How to complete this task —
Below are the records; copy each line in which "will" can be found.

##############################

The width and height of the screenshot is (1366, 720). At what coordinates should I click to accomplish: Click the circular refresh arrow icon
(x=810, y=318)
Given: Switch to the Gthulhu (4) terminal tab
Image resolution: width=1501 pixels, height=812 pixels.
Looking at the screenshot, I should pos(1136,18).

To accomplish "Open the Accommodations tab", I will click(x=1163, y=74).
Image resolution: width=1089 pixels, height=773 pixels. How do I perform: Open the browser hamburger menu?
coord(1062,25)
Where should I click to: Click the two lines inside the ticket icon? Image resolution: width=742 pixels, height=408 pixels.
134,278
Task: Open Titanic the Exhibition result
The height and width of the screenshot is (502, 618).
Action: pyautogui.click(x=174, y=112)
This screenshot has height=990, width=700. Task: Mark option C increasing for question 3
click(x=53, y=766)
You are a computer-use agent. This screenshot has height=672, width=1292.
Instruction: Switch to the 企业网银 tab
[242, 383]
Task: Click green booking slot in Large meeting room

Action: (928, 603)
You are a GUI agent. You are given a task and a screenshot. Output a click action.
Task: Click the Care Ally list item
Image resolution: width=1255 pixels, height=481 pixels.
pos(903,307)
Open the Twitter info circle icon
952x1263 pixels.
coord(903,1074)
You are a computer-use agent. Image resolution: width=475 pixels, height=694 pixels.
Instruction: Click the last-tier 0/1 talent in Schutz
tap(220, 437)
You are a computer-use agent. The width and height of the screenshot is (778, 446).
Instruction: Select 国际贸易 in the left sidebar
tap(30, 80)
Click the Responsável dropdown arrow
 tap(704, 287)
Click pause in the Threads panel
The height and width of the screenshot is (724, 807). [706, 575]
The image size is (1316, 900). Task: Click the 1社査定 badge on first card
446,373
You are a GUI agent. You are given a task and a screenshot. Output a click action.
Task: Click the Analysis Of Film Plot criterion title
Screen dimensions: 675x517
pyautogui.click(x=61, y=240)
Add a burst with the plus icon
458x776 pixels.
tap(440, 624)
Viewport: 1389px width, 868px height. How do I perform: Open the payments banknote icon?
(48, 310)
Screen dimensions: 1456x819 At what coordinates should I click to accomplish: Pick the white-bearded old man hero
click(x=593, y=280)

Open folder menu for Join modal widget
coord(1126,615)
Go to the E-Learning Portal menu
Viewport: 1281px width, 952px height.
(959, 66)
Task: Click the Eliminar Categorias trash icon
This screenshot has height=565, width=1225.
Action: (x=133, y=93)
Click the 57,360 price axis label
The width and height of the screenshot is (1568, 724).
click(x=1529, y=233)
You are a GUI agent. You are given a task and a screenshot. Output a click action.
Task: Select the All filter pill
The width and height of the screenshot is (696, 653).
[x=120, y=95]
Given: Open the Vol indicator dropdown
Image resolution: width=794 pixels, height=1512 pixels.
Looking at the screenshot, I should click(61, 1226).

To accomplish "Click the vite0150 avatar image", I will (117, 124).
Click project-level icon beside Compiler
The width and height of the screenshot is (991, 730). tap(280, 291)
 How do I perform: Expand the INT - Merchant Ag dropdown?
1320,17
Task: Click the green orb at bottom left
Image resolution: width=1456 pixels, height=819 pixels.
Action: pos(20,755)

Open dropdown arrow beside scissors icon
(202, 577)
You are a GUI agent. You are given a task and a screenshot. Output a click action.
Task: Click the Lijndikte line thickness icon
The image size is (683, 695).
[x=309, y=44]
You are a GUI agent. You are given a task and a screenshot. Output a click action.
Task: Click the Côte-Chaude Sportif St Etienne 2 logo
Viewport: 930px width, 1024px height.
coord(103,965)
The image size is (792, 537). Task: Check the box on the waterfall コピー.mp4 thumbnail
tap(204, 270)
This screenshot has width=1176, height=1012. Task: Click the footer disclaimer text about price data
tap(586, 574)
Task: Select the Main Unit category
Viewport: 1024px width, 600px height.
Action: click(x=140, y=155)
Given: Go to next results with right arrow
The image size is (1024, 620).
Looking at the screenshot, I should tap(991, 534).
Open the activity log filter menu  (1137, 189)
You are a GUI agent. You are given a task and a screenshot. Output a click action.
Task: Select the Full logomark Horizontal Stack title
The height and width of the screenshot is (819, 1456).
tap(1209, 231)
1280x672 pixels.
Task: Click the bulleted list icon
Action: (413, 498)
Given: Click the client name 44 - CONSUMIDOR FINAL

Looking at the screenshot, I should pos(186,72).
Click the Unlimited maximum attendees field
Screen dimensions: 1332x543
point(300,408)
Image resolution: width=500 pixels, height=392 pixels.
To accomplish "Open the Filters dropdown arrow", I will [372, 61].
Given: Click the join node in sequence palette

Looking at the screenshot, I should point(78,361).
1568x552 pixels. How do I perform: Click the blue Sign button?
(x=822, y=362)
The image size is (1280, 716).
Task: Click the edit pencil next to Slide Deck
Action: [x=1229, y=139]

##############################

Task result —
To accomplish "Open the Accommodations tab", I will click(x=1163, y=74).
To accomplish "Click the vite0150 avatar image", I will (117, 124).
To accomplish "Open the Filters dropdown arrow", I will [372, 61].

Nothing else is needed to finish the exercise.